O Brasil tem uma necessidade de gerar mais 4 mil megawatts (MW) de energia por ano. Os cálculos de Tolmasquim indicam que, se metade dessa energia vier das usinas termelétricas, 6,6 milhões de toneladas de carbono serão emitidas no meio ambiente anualmente. Segundo o pesquisador, equivale a 10% de toda a emissão de gás carbônico no Brasil. O principal efeito do dióxico de carbono no meio ambiente são as mudanças climáticas, levando ao efeito estufa.
''Nos países desenvolvidos, as usinas a gás natural substituíram as termelétricas movidas a carvão, que eram muito mais poluentes. No Brasil, elas complementam a hidreletricidade, que tem baixo índice de poluição, pois emitem muito pouco metano. É grave, porque o impacto do carbono no meio ambiente é grande'', diz Tolmasquim, engenheiro e economista, coordenador do comitê sobre dimensão humana das mudanças ambientais na Academia Brasileira de Ciências.

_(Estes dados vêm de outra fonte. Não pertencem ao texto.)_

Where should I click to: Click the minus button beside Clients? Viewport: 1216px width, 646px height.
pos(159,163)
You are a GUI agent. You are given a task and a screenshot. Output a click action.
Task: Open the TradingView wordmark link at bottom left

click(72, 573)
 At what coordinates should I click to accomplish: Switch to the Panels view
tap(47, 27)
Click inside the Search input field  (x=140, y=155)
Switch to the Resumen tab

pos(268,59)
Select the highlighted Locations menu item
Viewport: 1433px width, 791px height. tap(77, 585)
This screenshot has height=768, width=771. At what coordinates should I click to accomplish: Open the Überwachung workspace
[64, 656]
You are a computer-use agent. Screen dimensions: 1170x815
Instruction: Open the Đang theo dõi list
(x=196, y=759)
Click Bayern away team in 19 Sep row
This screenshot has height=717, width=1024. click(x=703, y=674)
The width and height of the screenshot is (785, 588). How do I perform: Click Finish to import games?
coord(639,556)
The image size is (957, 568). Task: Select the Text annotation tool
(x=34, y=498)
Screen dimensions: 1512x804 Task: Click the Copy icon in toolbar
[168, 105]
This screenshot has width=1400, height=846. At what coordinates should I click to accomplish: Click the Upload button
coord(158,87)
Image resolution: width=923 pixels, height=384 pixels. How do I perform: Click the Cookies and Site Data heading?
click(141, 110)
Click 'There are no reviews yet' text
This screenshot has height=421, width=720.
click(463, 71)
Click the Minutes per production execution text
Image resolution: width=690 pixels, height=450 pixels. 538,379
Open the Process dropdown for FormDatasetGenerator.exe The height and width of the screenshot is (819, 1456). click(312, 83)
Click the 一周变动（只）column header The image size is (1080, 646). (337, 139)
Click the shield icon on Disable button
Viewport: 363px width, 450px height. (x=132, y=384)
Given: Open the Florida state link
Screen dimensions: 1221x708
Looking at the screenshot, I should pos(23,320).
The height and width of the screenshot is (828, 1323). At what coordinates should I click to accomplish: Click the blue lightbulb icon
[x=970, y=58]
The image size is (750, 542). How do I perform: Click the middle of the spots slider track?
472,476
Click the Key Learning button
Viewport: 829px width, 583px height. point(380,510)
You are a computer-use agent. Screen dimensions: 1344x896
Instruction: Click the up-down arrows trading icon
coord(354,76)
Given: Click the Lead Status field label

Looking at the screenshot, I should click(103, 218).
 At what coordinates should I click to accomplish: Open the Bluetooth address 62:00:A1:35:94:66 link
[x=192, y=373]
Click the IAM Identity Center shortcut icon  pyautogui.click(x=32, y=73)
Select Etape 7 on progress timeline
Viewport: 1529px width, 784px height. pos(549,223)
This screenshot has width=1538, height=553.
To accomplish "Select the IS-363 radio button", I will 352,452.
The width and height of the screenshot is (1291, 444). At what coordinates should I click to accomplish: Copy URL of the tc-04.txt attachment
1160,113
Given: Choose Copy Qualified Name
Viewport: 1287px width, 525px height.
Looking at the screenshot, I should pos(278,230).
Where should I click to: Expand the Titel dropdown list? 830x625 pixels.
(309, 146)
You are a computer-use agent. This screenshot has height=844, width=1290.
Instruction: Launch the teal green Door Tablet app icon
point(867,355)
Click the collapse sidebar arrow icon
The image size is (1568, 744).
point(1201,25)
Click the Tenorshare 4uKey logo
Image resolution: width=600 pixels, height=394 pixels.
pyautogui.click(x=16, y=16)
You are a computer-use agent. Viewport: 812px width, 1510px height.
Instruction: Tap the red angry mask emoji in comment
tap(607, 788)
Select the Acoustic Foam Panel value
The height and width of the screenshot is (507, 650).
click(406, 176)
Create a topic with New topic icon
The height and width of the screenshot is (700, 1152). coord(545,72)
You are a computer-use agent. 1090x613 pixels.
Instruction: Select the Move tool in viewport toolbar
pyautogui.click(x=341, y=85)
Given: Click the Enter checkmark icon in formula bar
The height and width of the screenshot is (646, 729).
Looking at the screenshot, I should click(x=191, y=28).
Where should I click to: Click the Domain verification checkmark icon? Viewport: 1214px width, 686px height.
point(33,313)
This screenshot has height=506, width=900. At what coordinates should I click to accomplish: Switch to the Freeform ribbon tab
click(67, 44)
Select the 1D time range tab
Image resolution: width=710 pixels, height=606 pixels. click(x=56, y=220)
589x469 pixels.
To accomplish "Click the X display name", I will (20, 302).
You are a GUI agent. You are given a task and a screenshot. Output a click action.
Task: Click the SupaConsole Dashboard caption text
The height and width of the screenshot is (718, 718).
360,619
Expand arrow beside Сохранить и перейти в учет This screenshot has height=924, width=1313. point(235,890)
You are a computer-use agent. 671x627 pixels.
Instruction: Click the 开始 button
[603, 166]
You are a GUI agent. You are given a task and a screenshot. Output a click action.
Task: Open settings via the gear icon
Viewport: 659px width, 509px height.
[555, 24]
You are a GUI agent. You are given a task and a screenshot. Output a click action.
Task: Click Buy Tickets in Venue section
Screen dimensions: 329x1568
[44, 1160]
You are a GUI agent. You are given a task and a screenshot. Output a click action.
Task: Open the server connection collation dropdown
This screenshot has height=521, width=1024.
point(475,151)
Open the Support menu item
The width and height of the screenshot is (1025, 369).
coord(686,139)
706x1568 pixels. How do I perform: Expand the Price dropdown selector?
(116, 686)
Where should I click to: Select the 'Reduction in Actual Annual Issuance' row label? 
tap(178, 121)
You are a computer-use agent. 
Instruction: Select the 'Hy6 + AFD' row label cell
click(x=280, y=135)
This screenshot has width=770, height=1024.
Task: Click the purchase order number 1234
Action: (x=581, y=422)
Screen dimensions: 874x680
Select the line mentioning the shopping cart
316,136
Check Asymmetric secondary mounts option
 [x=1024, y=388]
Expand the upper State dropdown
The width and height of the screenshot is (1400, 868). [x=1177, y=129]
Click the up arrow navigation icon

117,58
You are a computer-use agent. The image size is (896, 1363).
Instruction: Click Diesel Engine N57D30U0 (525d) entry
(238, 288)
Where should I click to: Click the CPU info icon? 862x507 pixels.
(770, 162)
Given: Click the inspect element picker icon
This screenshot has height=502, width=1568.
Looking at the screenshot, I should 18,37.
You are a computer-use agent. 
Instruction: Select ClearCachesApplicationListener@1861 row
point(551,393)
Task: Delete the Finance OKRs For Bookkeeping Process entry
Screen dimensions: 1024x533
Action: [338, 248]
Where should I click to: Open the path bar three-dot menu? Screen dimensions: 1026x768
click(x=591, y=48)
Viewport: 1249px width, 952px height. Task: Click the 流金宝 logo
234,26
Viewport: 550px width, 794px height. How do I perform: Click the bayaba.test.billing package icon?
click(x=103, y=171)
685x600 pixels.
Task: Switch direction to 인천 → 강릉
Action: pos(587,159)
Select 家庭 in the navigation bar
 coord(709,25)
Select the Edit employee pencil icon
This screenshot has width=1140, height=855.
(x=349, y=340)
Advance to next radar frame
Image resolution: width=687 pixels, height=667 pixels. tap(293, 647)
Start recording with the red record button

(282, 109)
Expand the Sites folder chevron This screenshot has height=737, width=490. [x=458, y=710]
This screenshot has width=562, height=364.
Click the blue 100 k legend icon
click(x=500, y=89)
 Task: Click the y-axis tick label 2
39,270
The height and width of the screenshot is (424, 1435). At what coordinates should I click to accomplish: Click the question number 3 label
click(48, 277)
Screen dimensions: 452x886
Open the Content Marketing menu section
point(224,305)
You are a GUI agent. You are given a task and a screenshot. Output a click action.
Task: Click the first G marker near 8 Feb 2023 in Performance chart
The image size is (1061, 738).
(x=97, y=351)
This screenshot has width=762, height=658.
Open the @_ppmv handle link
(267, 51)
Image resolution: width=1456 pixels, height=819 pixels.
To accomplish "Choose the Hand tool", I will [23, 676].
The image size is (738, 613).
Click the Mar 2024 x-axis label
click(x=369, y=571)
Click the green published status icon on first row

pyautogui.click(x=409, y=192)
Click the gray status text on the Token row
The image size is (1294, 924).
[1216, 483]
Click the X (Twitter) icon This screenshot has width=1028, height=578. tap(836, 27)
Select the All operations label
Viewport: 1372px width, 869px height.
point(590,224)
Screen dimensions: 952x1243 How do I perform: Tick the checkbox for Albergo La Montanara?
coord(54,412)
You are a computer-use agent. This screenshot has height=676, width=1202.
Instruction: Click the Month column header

Tolmasquim participou ontem no Rio de um seminário que reuniu especialistas em meio ambiente de vários países. Segundo o pesquisador, a solução para evitar a emissão exagerada de CO2 seria criar um mercado secundário para o gás natural, a ser usado na indústria, com maior índice de aproveitamento, deixando a operação das usinas termelétricas apenas para os casos de aumento da demanda de energia.